GIVEN INSTRUCTION
Rewrite every item below with "Select" changed to "Choose" and everything else left as it is. Leave the pictures out of your answer.

THE INPUT
※
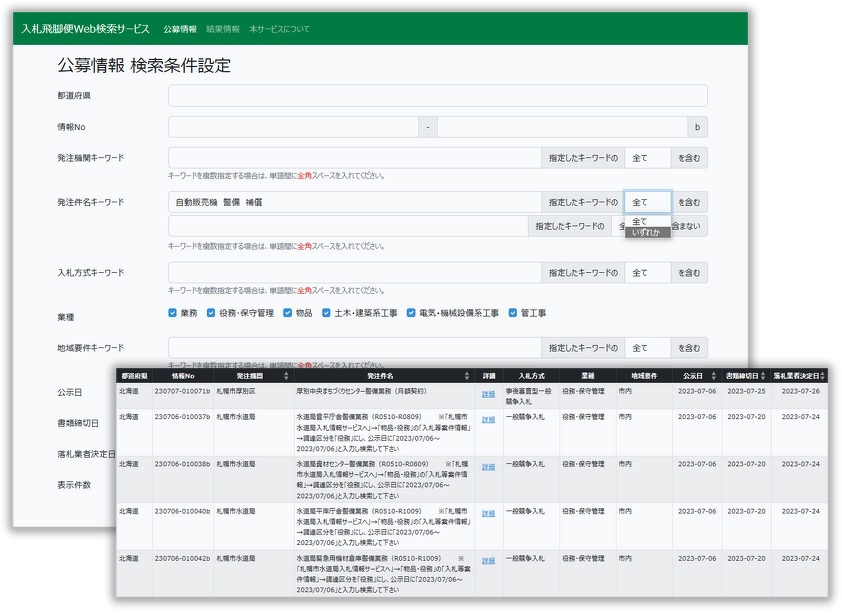
Task: Switch to 結果情報 in navigation bar
Action: (x=222, y=29)
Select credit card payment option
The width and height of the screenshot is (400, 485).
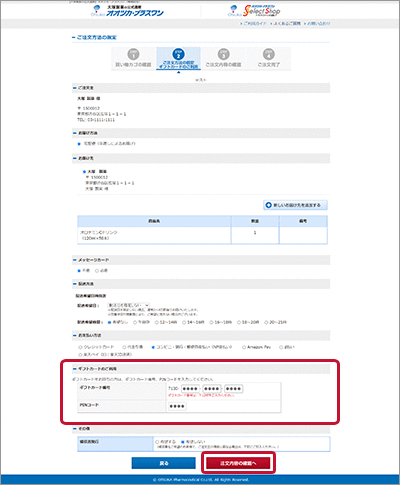(x=80, y=347)
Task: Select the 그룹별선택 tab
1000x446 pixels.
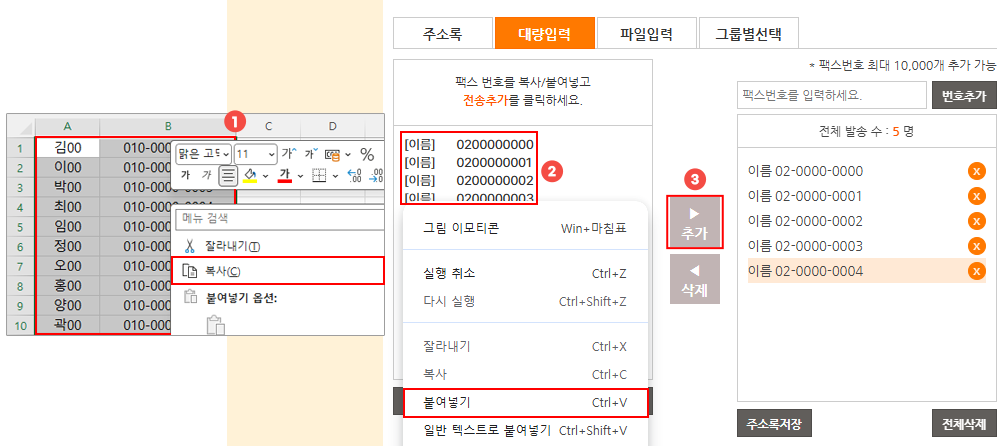Action: (x=748, y=33)
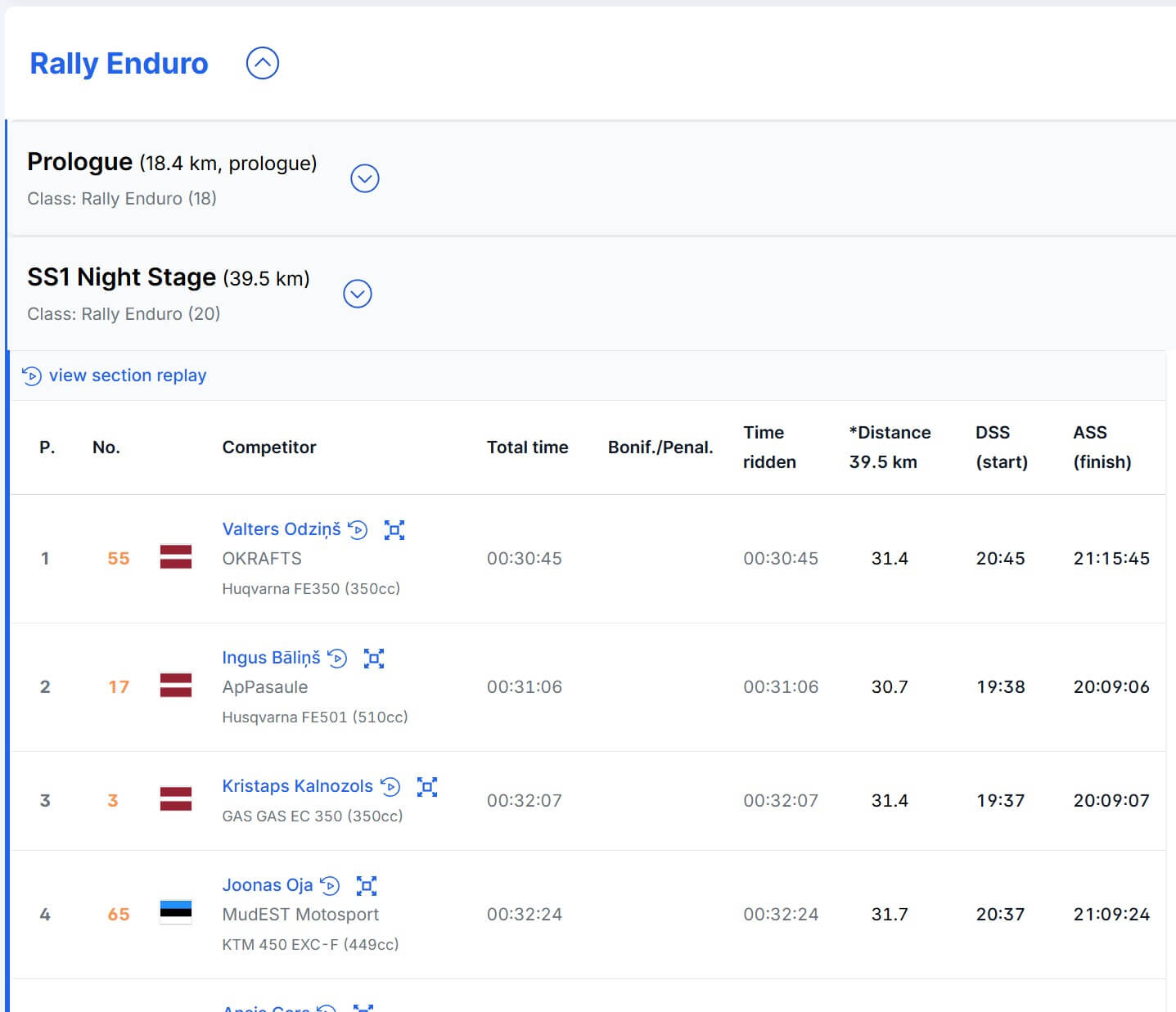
※
EXERCISE ANSWER
Task: Switch to 結果情報 in navigation bar
Action: (x=222, y=29)
Choose credit card payment option
The width and height of the screenshot is (400, 485).
(x=80, y=347)
Task: Choose the 그룹별선택 tab
1000x446 pixels.
Action: (x=748, y=33)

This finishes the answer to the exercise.